Task prompt: Each line in the records below, from the one that contains "1568x737 pixels." to the one that contains "Task: Click the Setup... button", should be reproduced exactly, the first and last included.

Material to process:
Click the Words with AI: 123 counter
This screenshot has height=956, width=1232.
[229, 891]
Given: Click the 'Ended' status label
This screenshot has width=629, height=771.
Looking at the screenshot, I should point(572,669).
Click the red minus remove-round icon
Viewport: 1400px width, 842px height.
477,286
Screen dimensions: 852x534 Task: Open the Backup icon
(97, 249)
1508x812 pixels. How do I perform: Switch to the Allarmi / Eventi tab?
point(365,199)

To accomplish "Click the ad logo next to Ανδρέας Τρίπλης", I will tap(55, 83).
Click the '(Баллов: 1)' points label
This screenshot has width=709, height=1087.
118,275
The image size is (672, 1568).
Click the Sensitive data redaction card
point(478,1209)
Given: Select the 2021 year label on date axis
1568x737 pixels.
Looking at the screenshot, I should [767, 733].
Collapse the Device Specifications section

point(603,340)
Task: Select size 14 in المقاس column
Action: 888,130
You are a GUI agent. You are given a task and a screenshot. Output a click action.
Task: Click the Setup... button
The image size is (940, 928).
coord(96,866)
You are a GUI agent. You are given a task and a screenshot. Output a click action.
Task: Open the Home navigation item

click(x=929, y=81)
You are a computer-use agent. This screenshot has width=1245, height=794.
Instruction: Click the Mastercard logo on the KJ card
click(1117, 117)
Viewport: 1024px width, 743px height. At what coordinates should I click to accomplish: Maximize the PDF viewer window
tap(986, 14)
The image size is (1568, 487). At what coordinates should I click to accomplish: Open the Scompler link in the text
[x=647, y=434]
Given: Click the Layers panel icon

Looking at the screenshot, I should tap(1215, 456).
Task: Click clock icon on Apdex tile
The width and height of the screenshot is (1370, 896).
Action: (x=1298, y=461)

Result of the task:
1568x737 pixels.
Looking at the screenshot, I should [767, 733].
Collapse the Device Specifications section

point(603,340)
Task: Select size 14 in المقاس column
Action: 888,130
You are a GUI agent. You are given a task and a screenshot. Output a click action.
Task: Click the Setup... button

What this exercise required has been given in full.